Information Start Marker

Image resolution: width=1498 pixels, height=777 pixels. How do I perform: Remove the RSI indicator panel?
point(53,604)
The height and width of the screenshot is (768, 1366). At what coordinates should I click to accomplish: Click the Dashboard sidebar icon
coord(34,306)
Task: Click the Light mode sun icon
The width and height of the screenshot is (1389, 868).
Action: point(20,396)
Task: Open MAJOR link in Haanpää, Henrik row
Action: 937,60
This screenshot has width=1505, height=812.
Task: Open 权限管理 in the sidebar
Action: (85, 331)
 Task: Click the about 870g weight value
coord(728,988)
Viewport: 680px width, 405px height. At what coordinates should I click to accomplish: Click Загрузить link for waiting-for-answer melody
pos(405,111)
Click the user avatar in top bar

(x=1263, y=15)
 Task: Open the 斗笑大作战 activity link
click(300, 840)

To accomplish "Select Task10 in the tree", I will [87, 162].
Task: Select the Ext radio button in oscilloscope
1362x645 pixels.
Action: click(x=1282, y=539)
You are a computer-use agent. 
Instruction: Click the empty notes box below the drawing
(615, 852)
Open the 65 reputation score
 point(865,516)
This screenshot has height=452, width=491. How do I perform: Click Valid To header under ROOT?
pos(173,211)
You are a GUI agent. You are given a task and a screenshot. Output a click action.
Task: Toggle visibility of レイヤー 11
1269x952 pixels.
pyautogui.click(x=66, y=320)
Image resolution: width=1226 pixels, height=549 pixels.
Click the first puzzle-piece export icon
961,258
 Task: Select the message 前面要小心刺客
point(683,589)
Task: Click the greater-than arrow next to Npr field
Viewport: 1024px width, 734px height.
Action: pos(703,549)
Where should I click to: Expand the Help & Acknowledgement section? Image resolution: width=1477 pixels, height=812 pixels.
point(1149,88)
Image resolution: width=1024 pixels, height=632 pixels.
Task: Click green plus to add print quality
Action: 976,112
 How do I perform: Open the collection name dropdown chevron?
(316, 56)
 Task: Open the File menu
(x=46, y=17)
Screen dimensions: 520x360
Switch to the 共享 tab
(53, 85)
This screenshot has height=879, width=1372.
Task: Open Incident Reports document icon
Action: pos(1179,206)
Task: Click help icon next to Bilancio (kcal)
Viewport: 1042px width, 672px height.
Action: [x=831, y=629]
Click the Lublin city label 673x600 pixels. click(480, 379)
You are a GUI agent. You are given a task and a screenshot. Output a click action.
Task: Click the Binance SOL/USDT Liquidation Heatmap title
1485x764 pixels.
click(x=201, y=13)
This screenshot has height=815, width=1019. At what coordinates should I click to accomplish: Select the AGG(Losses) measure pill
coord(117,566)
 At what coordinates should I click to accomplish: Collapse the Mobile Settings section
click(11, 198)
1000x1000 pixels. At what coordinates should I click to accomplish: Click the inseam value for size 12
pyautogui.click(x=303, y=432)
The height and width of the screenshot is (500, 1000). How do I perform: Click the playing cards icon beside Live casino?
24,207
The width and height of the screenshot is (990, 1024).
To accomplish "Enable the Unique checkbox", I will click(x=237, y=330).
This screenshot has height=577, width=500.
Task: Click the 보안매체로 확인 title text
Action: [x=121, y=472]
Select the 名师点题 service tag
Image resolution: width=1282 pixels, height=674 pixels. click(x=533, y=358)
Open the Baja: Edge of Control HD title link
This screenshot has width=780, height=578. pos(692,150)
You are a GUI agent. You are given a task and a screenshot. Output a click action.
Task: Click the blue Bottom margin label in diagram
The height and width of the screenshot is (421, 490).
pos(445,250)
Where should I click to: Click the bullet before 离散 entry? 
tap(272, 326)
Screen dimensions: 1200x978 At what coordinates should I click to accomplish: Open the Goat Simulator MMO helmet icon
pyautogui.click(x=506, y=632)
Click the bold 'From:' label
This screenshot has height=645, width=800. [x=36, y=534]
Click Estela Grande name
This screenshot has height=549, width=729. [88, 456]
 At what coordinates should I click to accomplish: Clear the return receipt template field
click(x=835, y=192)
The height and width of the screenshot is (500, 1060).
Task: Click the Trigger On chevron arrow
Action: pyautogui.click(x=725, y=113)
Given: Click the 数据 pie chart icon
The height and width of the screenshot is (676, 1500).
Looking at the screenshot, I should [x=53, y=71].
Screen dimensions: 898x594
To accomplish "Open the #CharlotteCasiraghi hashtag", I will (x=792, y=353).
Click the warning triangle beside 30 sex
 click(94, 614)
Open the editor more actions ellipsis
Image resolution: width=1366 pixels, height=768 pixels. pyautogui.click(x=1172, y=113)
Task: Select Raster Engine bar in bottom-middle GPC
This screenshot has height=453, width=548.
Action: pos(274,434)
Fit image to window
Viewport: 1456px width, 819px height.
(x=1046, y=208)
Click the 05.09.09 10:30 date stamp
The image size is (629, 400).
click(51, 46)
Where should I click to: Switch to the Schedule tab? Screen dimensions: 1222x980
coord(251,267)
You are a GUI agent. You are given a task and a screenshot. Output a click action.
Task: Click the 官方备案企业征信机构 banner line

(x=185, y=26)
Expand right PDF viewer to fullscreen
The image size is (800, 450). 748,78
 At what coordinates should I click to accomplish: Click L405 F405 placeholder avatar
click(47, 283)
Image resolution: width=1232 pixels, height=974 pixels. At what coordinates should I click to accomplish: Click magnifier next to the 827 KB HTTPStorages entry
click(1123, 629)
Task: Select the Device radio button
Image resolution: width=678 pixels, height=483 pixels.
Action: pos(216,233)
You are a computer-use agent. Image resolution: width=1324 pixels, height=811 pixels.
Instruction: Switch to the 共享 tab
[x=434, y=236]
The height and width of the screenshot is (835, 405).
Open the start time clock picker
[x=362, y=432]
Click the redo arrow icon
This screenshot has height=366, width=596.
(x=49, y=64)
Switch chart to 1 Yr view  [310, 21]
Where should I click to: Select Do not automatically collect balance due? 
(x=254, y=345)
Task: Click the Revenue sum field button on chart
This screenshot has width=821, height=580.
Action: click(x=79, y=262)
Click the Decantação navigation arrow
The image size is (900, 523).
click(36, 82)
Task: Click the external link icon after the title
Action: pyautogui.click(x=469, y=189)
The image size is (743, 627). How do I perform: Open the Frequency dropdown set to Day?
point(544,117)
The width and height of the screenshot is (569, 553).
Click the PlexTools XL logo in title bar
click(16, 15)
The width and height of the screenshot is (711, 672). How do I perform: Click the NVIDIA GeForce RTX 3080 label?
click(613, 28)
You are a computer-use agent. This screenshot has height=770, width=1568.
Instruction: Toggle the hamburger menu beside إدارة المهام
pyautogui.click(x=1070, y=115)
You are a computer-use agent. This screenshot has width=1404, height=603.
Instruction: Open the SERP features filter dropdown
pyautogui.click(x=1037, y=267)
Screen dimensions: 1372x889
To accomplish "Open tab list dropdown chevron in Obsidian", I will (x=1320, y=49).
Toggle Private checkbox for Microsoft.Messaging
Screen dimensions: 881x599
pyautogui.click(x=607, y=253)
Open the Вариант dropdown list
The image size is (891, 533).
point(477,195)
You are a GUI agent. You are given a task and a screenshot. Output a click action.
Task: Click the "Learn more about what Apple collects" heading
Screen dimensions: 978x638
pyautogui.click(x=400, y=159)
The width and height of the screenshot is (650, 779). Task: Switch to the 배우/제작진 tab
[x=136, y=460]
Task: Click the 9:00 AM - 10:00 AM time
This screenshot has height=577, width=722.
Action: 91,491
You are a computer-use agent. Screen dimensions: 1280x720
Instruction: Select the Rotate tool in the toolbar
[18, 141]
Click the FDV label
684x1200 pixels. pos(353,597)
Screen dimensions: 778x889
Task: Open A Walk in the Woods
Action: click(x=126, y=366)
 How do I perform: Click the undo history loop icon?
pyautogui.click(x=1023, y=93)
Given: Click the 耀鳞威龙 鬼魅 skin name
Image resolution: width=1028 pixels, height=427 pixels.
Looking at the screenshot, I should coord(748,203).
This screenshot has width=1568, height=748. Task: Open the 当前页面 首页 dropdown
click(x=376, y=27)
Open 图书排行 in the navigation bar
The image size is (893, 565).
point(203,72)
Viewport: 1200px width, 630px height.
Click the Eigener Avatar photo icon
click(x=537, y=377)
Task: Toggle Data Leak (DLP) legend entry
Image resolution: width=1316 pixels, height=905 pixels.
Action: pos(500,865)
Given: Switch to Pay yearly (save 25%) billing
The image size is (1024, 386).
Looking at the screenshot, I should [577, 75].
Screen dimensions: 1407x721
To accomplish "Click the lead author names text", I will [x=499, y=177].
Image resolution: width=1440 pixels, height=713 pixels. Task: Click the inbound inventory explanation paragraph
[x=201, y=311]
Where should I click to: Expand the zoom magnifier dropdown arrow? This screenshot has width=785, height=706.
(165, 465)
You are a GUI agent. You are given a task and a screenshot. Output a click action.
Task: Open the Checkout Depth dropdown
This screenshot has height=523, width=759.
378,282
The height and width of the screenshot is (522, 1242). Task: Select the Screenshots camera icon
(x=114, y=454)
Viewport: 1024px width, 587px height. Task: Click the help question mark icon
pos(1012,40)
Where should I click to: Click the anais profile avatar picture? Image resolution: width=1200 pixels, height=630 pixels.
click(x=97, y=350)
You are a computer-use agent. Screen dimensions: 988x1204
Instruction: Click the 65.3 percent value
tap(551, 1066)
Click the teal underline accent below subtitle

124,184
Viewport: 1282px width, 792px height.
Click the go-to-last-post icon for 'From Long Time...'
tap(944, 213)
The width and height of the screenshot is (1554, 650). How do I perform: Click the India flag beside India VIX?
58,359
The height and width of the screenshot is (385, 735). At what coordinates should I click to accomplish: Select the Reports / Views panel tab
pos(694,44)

Information End Marker

> [Problem to solve]
Lines in the data that hold "list" must be located and copied.

> [Written solution]
To accomplish "Open tab list dropdown chevron in Obsidian", I will (x=1320, y=49).
Open the Вариант dropdown list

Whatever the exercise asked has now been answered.